A Grant of Probate and/or Grant of Administration is obtained from the Surrogate Court. A Grant of Probate is granted by the Surrogate Court when an individual dies with a Will in place. It validates the Will and the authority of the Personal Representative (this is the new term for “executor”) in such capacity to administer the Estate.
A Grant of Administration is a legal document granted by the Surrogate Court when an individual dies without a Will. It validates the authority of the individual applying for it to act as the Personal Representative of the Estate of the deceased individual and gives them the authority to administer the Estate.
The duties of a Personal Representative, whether it be under a Grant of Administration or a Grant of Probate are governed by the Estate Administration Act, S.A. 2014, c. E-12.5. What are those duties? Very generally, you, as Personal Representative, are tasked with compiling all of the assets of the Estate (those items listed under Form NC7 – Inventory of Property and Debts) and once you have paid out all of the debts of the Estate (also noted in Form NC7), distributing what remains of the Estate to the beneficiaries under the Will as noted in Form NC6, Schedule 4 – Beneficiaries, one of documents forming part of your application to the Surrogate Court for the Grant of Probate. When an individual dies without a Will, you would be distributing what remains of the Estate to those individuals with entitlement under the Wills and Succession Act, S.A. 2010, W-12.2. In this instance, the beneficiaries will also have been listed in Form NC6, Schedule 4 – Beneficiaries, which document will have formed part of the documents you would have filed with the Surrogate Court to obtain the Grant of Administration. Once you obtain the Grant, you have one year to pay all of the debts of the Estate and distribute what is remaining of the Estate to the rightful beneficiaries.
More specifically, once you have obtained the Grant (whether it be a Grant of Probate or Grant of Administration), you are tasked with the duties set out in my blog of April 1, 2018. Some of these will apply to your situation and some will not. One of the most important things you should do, as a Personal Representative, is to keep a very accurate accounting of the Estate – a listing of all of the assets and their respective value, a listing of all debts (liabilities) and a listing of all of the expenses you have incurred in carrying out your duties as Personal Representative.
The expenses you incur in your capacity as Personal Representative are reimbursable to you from the Estate. Some examples include accountant fees for filing the deceased’s final tax return and the Estate’s tax return, paralegal or lawyer fees for obtaining the Grant, realtor fees, etc. I cannot stress enough how important it is to keep a record. You are responsible, not only for keeping the beneficiaries informed of your progress in administering the Estate but also for what you have paid out in debt and expenses. This is where a Personal Representative can run into difficulties and a potential lawsuit.

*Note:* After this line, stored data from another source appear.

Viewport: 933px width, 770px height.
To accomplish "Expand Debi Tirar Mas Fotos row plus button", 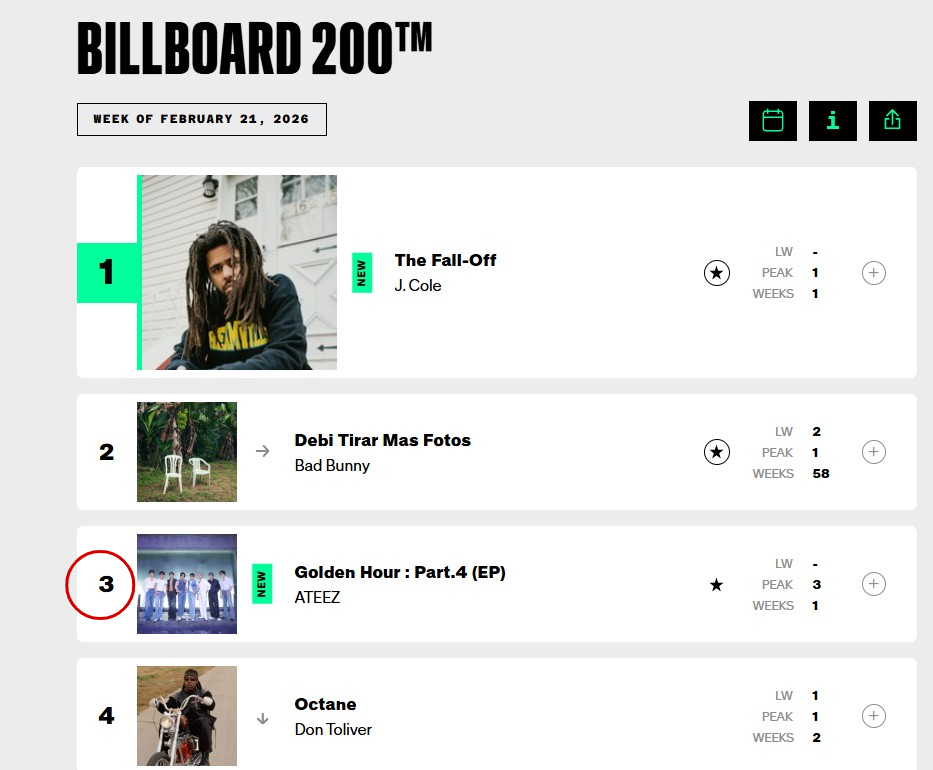I will point(874,453).
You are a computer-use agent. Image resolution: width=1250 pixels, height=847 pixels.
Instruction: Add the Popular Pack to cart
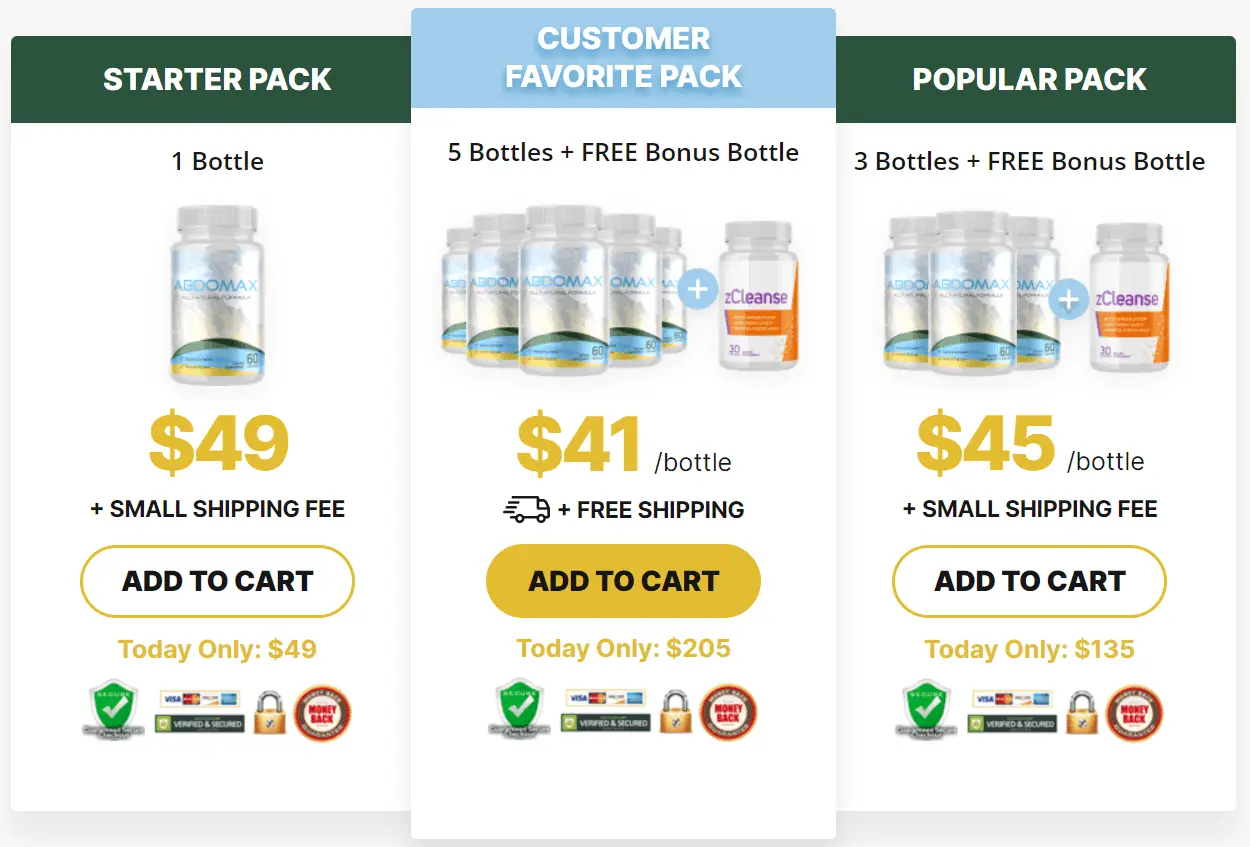pyautogui.click(x=1028, y=581)
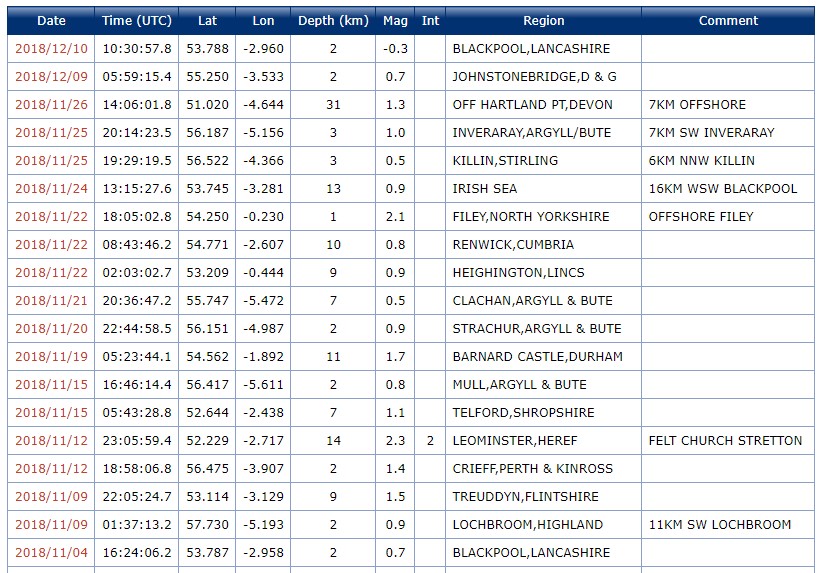Click the Mag column header
Viewport: 824px width, 573px height.
coord(395,21)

A beneficiary has a legal right to request from a Personal Representative an accounting of their administration of the Estate. If a beneficiary is not satisfied with that accounting, the beneficiary may apply to the Court to have a Personal Representative formally “pass his/her accounts”, meaning that the Personal Representative must file with the Court a detailed listing of all transactions made by the Personal Representative in administering the Estate. Keeping detailed records of what you have done with the Estate will protect you from something like this happening, and in the event, it does happen, it will act as evidence in support of your actions as a Personal Representative.
Distributing the assets once all debts have been paid, can be done in one action or overtime, depending on the circumstances of the Estate. It is vital to obtain a Release from each beneficiary on the final distribution. The Release essentially states that the beneficiary, upon receipt of the funds, or final allocation of funds, as the case may be, approves of the accounting provided to them by the Personal Representative and from any further entitlement to the Estate, while releasing the Personal Representative from any liability arising from his/her actions in carrying out his/her duties as Personal Representative. A formal Release can be found in the Surrogate Court Rules of the Alberta Rules of Court.